## The task:
None of the pictures should appear; the lines from the line containing "Task: Click the green app icon in title bar" through the last line of the listing must be repeated exactly.

## Data supplied:
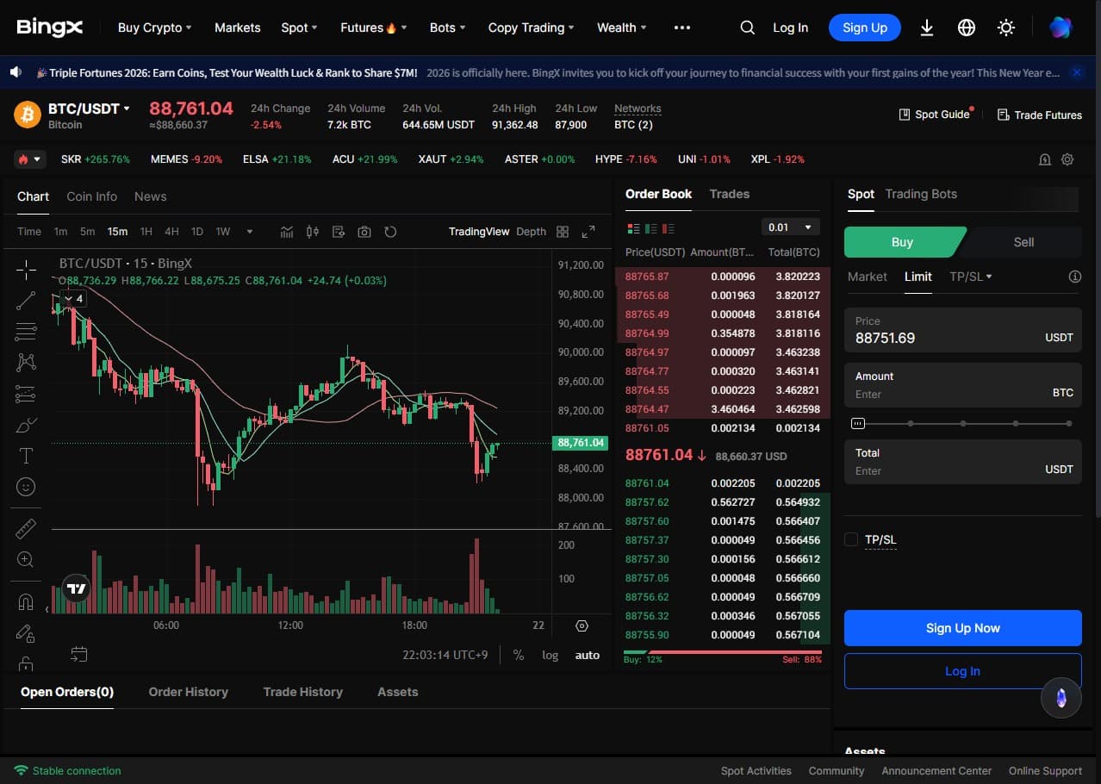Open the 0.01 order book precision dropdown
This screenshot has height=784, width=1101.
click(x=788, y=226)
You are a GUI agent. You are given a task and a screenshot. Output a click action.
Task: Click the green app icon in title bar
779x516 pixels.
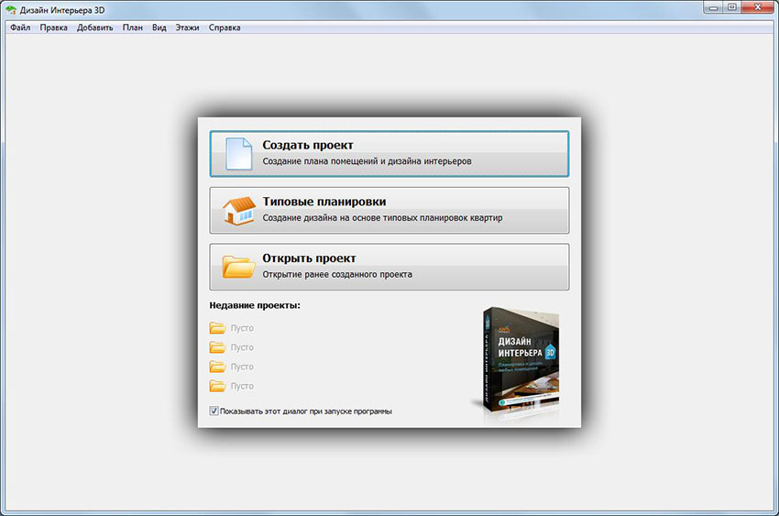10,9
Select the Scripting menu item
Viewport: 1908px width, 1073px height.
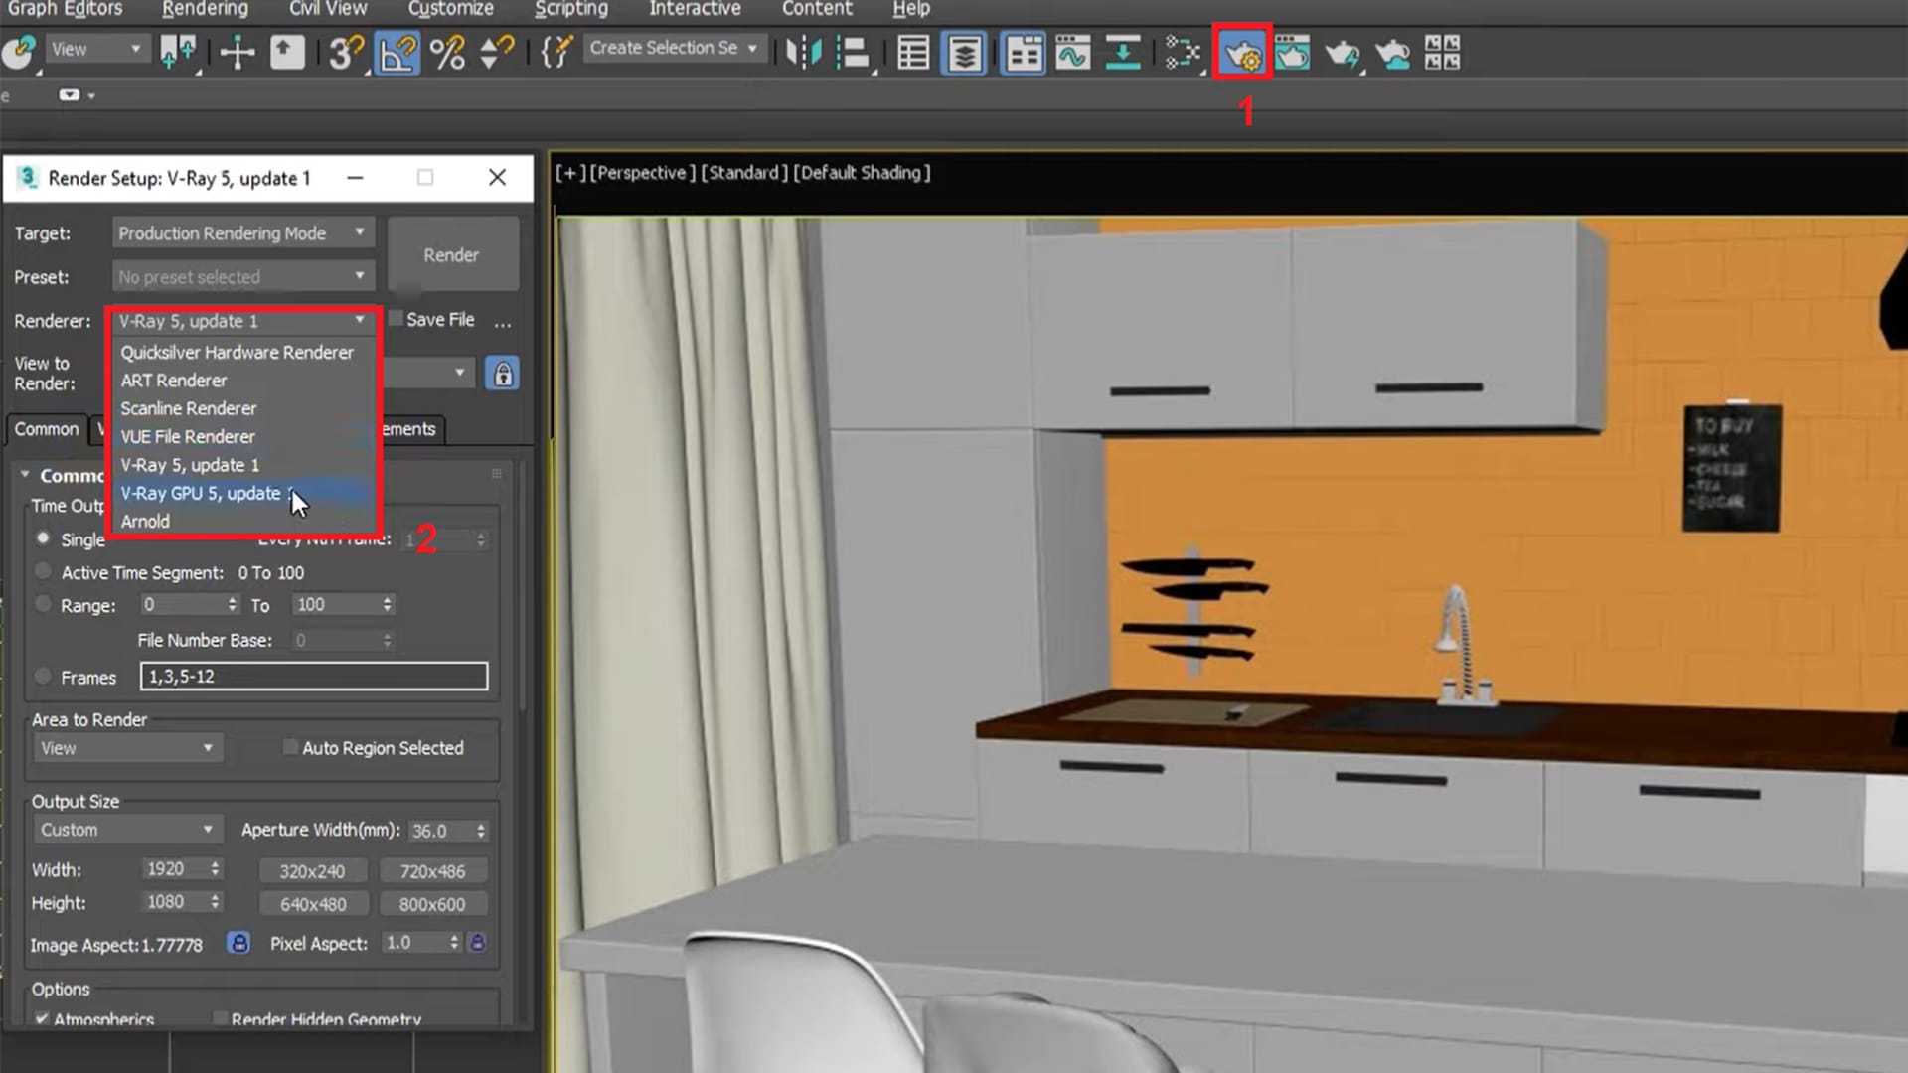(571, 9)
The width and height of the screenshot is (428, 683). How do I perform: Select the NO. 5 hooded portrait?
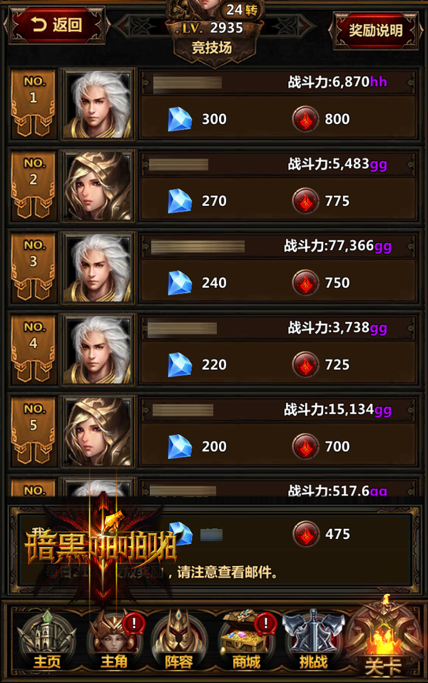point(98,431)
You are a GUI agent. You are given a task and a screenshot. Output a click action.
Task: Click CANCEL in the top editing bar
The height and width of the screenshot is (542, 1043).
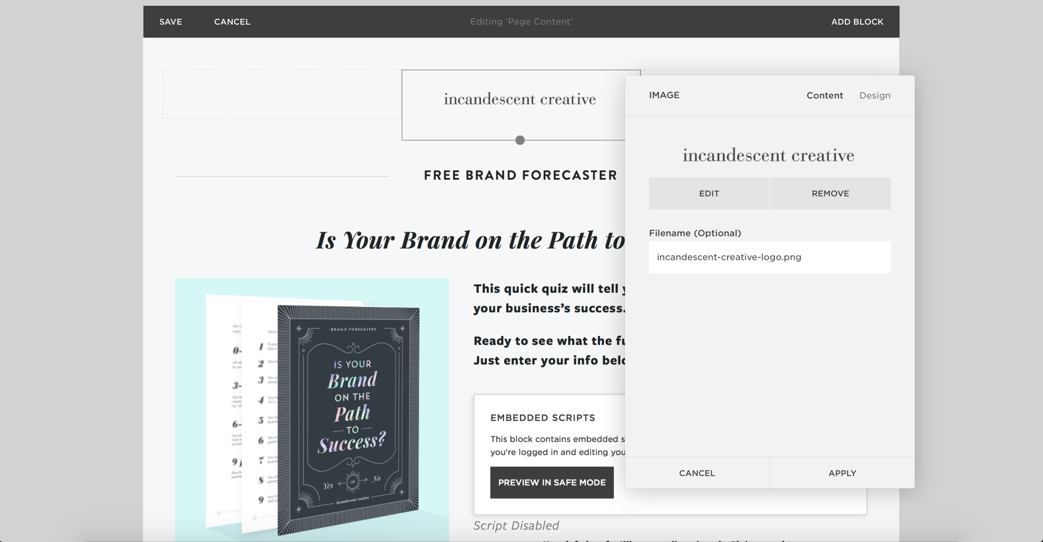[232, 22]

## Expected output:
Task: Click the green app icon in title bar
779x516 pixels.
10,9
Select the Scripting menu item
Viewport: 1908px width, 1073px height.
(571, 9)
The width and height of the screenshot is (428, 683). How do I perform: Select the NO. 5 hooded portrait?
point(98,431)
You are a GUI agent. You are given a task and a screenshot. Output a click action.
Task: Click CANCEL in the top editing bar
The height and width of the screenshot is (542, 1043).
[232, 22]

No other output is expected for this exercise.